======== Excerpted records ========

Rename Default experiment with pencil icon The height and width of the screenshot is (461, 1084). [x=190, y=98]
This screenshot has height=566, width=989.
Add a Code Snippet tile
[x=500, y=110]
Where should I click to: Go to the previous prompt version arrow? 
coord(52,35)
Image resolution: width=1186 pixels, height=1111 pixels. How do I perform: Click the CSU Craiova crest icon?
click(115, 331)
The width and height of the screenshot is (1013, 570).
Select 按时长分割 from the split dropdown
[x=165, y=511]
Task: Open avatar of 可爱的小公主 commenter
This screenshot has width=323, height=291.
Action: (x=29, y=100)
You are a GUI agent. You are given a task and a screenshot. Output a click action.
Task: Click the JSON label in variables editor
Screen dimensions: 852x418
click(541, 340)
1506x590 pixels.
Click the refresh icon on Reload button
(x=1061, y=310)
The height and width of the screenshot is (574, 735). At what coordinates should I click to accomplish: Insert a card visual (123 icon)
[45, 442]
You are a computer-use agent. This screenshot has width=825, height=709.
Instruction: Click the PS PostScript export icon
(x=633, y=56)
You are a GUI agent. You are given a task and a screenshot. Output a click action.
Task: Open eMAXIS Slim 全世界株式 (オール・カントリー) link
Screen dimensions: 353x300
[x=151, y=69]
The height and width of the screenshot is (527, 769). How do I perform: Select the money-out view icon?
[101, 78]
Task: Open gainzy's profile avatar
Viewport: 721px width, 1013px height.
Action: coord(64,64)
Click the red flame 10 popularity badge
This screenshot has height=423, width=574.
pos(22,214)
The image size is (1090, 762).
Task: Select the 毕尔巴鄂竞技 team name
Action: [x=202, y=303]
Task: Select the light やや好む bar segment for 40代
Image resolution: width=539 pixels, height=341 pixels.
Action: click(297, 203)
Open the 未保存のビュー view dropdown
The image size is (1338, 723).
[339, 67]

========

* **Given request**
Rewrite the material above as a numbered list, one line per item, and leave out any blank lines.

* **Correct response**
1. Rename Default experiment with pencil icon The height and width of the screenshot is (461, 1084). [x=190, y=98]
2. This screenshot has height=566, width=989.
3. Add a Code Snippet tile
4. [x=500, y=110]
5. Where should I click to: Go to the previous prompt version arrow? 
6. coord(52,35)
7. Image resolution: width=1186 pixels, height=1111 pixels. How do I perform: Click the CSU Craiova crest icon?
8. click(115, 331)
9. The width and height of the screenshot is (1013, 570).
10. Select 按时长分割 from the split dropdown
11. [x=165, y=511]
12. Task: Open avatar of 可爱的小公主 commenter
13. This screenshot has width=323, height=291.
14. Action: (x=29, y=100)
15. You are a GUI agent. You are given a task and a screenshot. Output a click action.
16. Task: Click the JSON label in variables editor
17. Screen dimensions: 852x418
18. click(541, 340)
19. 1506x590 pixels.
20. Click the refresh icon on Reload button
21. (x=1061, y=310)
22. The height and width of the screenshot is (574, 735). At what coordinates should I click to accomplish: Insert a card visual (123 icon)
23. [45, 442]
24. You are a computer-use agent. This screenshot has width=825, height=709.
25. Instruction: Click the PS PostScript export icon
26. (x=633, y=56)
27. You are a GUI agent. You are given a task and a screenshot. Output a click action.
28. Task: Open eMAXIS Slim 全世界株式 (オール・カントリー) link
29. Screen dimensions: 353x300
30. [x=151, y=69]
31. The height and width of the screenshot is (527, 769). How do I perform: Select the money-out view icon?
32. [101, 78]
33. Task: Open gainzy's profile avatar
34. Viewport: 721px width, 1013px height.
35. Action: coord(64,64)
36. Click the red flame 10 popularity badge
37. This screenshot has height=423, width=574.
38. pos(22,214)
39. The image size is (1090, 762).
40. Task: Select the 毕尔巴鄂竞技 team name
41. Action: [x=202, y=303]
42. Task: Select the light やや好む bar segment for 40代
43. Image resolution: width=539 pixels, height=341 pixels.
44. Action: click(297, 203)
45. Open the 未保存のビュー view dropdown
46. The image size is (1338, 723).
47. [339, 67]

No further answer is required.